**Exercise passage**
Critical Points CLINICAL INVESTIGATION
Patient data compared with control group of 11 subjects matched for age and walking speed.
Significant differences between pretrained patients and controls. Patients had
Effect of Retraining on Patient Symptoms
The patient symptoms before and after gait retraining were evaluated with the symptom rating scale of the Cincinnati Knee Rating System (see Chapter 44, The Cincinnati Knee Rating System). A statistically significant improvement occurred in the pain scale (0–10 points) from a mean of 1.6 ± 0.9 points before training to 4.8 ± 2.3 points after training (P < .05) and in the partial giving-way scale from a mean of 2.4 ± 0.9 points before training to 5.2 ± 2.3 points after training (P < .05). Four of the 5 patients improved from experiencing moderate pain and instability with daily activities before retraining to walking several hours per day without appreciable symptoms. Because of this improvement, 2 patients did not require ligament reconstructive surgery after retraining.
A 32-year-old physical therapist with chronic ACL deficiency of the left knee had given up strenuous athletics in order to avoid ACL reconstruction. She had no pain, swelling, or giving-way for several years. The patient participated in a light recreational volleyball game and experienced a partial giving-way episode. She presented with increasing medial joint line pain and a feeling of knee instability and believed she required ACL reconstruction. The patient had a bilateral standing physiologic varus recurvatum and walked with marked varus recurvatum thrust to the left lower extremity (Fig. 34-11). She was unaware that her gait pattern had changed. and the obvious hyperextension thrust became readily apparent to her after it was revealed under examination. The patient underwent the gait-retraining program and adapted to a normal gait pattern. Within 3 weeks, her medial joint pain and instability symptoms resolved. She returned to her preinjury compensated status and had no further symptoms to warrant ACL reconstruction. Because she was a physical therapist and could understand the retraining program, she had a fast response.

**Data excerpts**

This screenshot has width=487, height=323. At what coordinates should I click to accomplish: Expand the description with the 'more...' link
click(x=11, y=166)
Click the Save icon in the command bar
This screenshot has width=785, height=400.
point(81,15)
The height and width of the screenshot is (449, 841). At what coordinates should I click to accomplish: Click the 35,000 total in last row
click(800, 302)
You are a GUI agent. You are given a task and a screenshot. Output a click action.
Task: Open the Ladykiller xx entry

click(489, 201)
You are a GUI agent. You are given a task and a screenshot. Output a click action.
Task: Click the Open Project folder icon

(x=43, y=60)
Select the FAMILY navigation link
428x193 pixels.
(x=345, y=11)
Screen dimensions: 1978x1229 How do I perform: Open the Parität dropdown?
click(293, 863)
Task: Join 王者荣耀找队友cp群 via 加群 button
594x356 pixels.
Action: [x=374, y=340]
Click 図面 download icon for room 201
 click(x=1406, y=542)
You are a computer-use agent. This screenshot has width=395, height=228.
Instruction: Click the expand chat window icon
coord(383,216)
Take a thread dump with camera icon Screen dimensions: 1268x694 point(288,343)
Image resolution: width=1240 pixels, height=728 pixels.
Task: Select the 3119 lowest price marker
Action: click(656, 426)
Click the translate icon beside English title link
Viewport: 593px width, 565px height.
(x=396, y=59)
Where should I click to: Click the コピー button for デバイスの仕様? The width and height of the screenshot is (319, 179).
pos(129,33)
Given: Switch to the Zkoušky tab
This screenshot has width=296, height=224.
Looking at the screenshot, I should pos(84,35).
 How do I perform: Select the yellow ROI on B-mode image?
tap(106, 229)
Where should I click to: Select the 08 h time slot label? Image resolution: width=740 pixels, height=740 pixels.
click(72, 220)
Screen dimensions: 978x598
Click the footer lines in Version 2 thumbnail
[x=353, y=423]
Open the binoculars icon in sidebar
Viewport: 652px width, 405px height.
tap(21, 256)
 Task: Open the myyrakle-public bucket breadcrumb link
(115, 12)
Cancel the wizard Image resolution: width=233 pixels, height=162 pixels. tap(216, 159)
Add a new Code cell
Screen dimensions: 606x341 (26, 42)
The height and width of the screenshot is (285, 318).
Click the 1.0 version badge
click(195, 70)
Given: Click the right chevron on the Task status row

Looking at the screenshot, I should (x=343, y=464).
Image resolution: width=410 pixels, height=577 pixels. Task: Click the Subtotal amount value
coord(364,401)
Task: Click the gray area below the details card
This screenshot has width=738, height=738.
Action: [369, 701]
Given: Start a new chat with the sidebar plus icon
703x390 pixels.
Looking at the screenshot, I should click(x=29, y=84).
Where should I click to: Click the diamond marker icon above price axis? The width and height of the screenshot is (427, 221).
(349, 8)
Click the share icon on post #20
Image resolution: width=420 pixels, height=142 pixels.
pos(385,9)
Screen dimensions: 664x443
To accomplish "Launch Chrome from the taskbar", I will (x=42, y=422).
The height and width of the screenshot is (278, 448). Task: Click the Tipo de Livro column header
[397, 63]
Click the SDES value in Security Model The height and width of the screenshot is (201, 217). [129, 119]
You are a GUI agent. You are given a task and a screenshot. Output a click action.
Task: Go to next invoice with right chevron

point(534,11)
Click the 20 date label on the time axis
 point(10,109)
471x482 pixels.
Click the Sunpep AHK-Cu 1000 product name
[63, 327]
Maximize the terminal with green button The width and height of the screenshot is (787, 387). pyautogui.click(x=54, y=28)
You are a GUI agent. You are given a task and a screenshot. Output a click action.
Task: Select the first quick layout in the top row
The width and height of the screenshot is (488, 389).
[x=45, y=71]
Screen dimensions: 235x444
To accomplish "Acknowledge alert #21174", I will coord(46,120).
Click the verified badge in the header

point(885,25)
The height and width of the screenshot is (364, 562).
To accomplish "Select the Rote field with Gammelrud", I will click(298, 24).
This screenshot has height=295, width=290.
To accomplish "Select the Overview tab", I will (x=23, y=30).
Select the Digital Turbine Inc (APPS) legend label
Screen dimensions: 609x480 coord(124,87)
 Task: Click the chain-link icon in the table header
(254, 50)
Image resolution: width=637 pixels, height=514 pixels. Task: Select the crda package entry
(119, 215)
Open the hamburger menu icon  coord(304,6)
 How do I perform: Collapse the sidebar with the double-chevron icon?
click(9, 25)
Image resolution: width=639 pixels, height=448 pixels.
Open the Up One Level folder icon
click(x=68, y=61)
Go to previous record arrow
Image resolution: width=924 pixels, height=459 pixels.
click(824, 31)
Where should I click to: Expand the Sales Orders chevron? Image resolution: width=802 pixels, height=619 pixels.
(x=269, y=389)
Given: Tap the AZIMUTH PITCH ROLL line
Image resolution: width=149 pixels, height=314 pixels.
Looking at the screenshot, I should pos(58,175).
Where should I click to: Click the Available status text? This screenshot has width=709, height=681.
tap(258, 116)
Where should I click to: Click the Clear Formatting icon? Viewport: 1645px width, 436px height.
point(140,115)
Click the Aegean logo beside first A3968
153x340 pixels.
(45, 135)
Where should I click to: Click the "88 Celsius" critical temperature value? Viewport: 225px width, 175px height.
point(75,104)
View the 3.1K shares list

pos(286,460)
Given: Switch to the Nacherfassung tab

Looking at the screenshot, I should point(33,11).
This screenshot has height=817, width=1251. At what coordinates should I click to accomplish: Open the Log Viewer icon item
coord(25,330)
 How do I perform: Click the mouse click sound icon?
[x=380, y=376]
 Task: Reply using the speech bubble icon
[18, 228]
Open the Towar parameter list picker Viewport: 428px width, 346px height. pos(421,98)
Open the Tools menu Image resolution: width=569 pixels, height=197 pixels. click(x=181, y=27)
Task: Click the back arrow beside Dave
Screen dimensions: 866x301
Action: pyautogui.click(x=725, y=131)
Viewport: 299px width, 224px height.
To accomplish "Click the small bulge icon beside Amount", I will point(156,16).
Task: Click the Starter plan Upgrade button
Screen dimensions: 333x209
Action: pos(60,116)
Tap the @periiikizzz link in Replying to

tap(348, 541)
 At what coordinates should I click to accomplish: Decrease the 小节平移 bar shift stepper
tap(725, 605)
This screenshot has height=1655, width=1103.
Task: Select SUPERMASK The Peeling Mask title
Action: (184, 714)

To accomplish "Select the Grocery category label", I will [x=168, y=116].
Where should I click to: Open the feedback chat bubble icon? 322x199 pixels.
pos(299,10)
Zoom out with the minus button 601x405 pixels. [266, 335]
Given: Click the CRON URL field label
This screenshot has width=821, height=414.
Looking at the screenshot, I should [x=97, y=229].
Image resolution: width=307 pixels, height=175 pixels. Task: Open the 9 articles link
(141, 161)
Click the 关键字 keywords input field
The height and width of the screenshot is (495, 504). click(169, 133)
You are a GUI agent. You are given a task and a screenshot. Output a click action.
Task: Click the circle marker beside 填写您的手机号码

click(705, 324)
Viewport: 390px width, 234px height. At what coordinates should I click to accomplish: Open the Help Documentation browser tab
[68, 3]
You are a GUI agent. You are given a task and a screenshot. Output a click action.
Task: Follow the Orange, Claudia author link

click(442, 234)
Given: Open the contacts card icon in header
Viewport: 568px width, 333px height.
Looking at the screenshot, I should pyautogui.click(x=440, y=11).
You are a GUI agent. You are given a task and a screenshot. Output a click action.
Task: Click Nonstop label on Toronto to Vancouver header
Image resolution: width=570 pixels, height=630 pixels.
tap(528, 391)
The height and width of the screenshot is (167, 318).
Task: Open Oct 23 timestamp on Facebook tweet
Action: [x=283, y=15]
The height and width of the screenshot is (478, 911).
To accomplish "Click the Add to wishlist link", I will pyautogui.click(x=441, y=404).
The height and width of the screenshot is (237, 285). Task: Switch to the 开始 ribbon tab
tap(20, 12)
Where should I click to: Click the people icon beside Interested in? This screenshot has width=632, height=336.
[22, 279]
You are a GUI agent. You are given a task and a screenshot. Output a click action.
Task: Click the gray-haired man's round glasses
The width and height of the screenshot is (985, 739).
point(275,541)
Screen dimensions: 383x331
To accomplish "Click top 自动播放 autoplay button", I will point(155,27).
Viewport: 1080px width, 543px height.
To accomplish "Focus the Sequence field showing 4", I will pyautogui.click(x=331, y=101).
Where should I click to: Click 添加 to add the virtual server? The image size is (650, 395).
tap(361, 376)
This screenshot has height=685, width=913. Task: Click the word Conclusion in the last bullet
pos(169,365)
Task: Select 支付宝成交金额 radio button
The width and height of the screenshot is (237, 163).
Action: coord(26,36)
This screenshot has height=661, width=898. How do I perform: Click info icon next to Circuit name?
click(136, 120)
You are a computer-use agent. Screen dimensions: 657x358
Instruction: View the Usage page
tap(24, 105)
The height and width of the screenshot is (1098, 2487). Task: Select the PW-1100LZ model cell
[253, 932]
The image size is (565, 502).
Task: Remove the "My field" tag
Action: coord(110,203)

**What to do**
a) Answer these from the passage on knee gait retraining, one line each:
(i) How many subjects made up the control group, and what were they matched for?
(ii) Which scale was used to evaluate the patient symptoms before and after gait retraining?
(iii) How soon did the physical therapist's medial joint pain and instability symptoms resolve?
b) In the knee gait-retraining passage, list every symptom the 32-year-old physical therapist had been free of for several years.
c) Pick up the passage on knee gait retraining after its final sentence and continue it.

**Answers by item**
a)
(i) 11 subjects, matched for age and walking speed.
(ii) The symptom rating scale of the Cincinnati Knee Rating System.
(iii) Within 3 weeks.

b)
Pain
Swelling
Giving-way

c)
A 38-year-old woman presented 1 year after a motor vehicle accident with a diagnosis of a PCL rupture. She experienced frequent instability and shifting episodes and severe medial joint line pain. Physical examination revealed marked quadriceps atrophy, 12 mm of increased posterior tibial translation, 10 mm of increased lateral joint opening, 15° of increased external tibial rotation, and a varus alignment. On standing alignment, the patient showed a varus position, but did not demonstrate a varus recurvatum. However, on walking with increased forces, a severe varus recurvatum occurred with every step (Fig. 34-12). The patient first underwent gait retraining to correct the varus thrust and rehabilitation for quadriceps muscle strengthening for 3 months. Then, an opening wedge osteotomy was performed to correct the varus osseous malalignment, followed 6 months later with a PCL and posterolateral reconstruction.
A 24-year-old woman presented 2 years after a motor vehicle accident with a severe gait abnormality and limp on the left lower extremity (Fig. 34-13). She had pain throughout the knee joint. Physical examination revealed complete deficiency of the PCL and posterolateral structures. The patient had seen three other orthopaedic surgeons who were all reluctant to perform surgery owing to the severe gait abnormality and lower extremity muscle atrophy. She required 6 months of gait retraining. Although she was never fully able to control her knee stability, she did experience marked improvement and could consciously control the severe varus recurvatum.